In May, several Los Angeles area hospitals and health care providers endorsed some groundbreaking guidelines on how to facilitate patient end-of-life wishes. The coalition included: Cedars Sinai Hospital, Healthcare Partners Medical Group, Kaiser Permanente Southern California, Keck Medicine of USC, Los Angeles County+USC Medical Center, Memorial Care Health System, Olive View-UCLA Medical Center, Providence Little Company of Mary Medical Center Torrance, Providence Trinity Care Hospice and UCLA Health System. The guidelines require doctors, normally only schooled in saving lives, to explain clearly to patients when a medical treatment under consideration, such as feeding tubes, intubation or dialysis may deprive the person of life closure or preclude a peaceful death. The guidelines are the compassionate care California health care organizations are striving to achieve where patients have the chance to say to a loved one, “I love you,” “Forgive me,” or “Good-bye” one last time.
When Maynard’s April YouTube video about ending her life on her terms went viral and recently surpassed 9 million views, it was because a youthful, vibrant, newly married woman was deciding how her life would soon end. But dying at 29 or 99 should be the same. Maynard said at the time, “I had no choice to be diagnosed with a brain tumor but I can make a choice how I spend my last day.” For Maynard that means spending it surrounded by family in her bed at home and free of terrible pain. She was upset that people would see her choice as suicide calling that label for her situation “really unfair.”

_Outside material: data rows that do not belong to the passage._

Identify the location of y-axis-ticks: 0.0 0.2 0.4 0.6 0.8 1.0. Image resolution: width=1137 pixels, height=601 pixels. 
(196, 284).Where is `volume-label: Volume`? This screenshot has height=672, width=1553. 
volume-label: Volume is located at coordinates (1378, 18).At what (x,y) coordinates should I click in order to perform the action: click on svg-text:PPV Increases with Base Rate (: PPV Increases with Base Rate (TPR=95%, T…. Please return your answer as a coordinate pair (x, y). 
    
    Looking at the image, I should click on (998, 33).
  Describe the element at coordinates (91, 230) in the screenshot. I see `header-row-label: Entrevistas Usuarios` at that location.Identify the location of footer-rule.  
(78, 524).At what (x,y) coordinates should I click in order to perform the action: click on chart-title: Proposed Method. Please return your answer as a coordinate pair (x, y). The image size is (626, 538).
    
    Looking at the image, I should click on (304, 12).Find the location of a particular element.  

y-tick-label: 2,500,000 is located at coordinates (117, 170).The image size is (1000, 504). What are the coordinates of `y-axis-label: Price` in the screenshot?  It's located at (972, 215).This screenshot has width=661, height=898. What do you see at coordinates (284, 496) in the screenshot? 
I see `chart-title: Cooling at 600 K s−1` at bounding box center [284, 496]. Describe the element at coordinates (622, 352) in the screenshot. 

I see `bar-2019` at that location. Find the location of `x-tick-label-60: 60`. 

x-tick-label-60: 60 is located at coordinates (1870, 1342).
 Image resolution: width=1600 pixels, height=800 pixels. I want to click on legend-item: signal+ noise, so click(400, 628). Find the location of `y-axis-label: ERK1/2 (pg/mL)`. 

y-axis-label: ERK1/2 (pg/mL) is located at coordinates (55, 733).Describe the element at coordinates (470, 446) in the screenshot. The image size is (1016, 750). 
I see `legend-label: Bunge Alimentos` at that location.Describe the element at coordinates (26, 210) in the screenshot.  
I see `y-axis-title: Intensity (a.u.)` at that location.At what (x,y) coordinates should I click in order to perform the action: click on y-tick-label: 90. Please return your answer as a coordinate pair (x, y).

For the person with the diagnosis, the dilemma is how not to have death affect loved ones in devastating ways. Maynard’s argument for choosing death with dignity is to spare her husband and parents the struggle of watching her in pain, losing her quality of life day by day, hour by hour.
Although Maynard released a second video last week explaining that while her health continues its rapid decline, she can still smile and laugh with family and friends and that she may let the November 1 chosen date pass, as I write this article the news reports Maynard has in fact taken her last breath in the arms of her husband and mother.
Maynard’s mother, Debbie Ziegler, had said she would be “honored” to become a caregiver for her adult daughter as she loses her faculties. Ziegler would have lovingly bathed, fed and diapered her adult daughter as she had when she was a child. But in the end, Maynard’s mother said the decision is her daughter’s.
“It’s not my job to tell her how to live and it’s not my job to tell her how to die,” said Ziegler on the video. “It is my job to love her through it.”
It is this gift of choice about how and when we will die that may be most precious to all of us and the gift which family caregivers can become the partner in fulfilling.